When you look up the word grace in the dictionary, the second definition of grace is (in Christian belief):
the free and unmerited favor of God, as manifested in the salvation of sinners and the bestowal of blessings.
Most of us understand the definition and many of us have experienced God’s grace first hand. It truly is a beautiful thing. However, what we sometimes fail to realize, is that like all beautiful things, its beauty doesn’t lessen based on whether we are the giver or receiver.
Sometimes we forgot that God’s grace is not based on who we are, but rather who He is.
We sometimes feel entitled to God’s grace – but of course, we are not.
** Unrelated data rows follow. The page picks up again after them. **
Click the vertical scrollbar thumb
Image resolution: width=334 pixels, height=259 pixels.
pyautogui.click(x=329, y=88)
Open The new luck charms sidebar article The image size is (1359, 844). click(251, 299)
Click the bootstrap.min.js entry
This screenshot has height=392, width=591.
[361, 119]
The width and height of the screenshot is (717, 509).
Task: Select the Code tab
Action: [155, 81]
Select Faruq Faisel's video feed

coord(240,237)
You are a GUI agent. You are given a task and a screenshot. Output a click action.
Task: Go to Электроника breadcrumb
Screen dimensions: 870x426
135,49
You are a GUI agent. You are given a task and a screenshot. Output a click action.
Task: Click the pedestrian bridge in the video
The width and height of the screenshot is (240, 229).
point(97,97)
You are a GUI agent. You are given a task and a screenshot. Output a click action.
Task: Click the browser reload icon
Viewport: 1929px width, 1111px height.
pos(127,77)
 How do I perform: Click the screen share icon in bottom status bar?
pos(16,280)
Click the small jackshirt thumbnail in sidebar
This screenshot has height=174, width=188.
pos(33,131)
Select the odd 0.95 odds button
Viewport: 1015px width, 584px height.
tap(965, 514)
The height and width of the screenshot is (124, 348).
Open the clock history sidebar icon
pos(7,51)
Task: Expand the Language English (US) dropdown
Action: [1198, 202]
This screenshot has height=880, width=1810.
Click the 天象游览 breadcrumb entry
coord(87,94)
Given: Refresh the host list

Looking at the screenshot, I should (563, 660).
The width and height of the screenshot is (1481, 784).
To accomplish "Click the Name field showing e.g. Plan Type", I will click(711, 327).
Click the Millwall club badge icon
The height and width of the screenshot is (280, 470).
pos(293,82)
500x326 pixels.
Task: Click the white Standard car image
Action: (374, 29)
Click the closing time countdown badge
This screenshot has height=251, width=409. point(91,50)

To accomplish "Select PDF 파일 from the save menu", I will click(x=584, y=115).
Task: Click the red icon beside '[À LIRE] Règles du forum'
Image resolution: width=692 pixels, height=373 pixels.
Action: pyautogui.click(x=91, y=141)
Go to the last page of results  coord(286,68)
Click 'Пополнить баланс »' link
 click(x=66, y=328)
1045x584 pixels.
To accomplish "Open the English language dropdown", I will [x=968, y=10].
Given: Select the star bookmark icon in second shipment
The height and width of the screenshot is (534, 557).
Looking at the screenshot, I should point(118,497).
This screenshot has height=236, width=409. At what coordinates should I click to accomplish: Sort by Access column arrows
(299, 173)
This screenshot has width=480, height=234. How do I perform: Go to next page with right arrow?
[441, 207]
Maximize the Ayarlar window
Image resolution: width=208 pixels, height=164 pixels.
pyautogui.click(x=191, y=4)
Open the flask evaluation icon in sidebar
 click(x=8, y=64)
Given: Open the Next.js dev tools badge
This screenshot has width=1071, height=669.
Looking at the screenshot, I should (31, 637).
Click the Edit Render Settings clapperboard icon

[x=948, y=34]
We sometimes extend grace to others for small offenses – the postal worker who inadvertently left your package on the neighbor’s porch, the driver who cut us off in traffic, the pharmacist who was late filling our prescription, the server who forgot to refill our drink. We don’t cause a scene. We point out these situations and generally say something along the lines of, “that’s okay; we all make mistakes”.
What happens when our world is flipped upside down and we are rocked to the core? Sometimes we think that others must deserve our forgiveness because we are commanded to forgive, but we do not feel as if they deserve grace.
- Do we have to give grace to the lady who gossiped and ruined our reputation?
- Do we have to give grace to the man who promised us love, but refused to give it when his lust was satisfied?
- Do we have to give grace to the dad who walked away when we were a child and now wants a relationship when we no longer need him?
The thing is, no one deserves grace or forgiveness. My friends, we are looking at this all wrong.
It is not about what we HAVE to do, but about what we GET to do.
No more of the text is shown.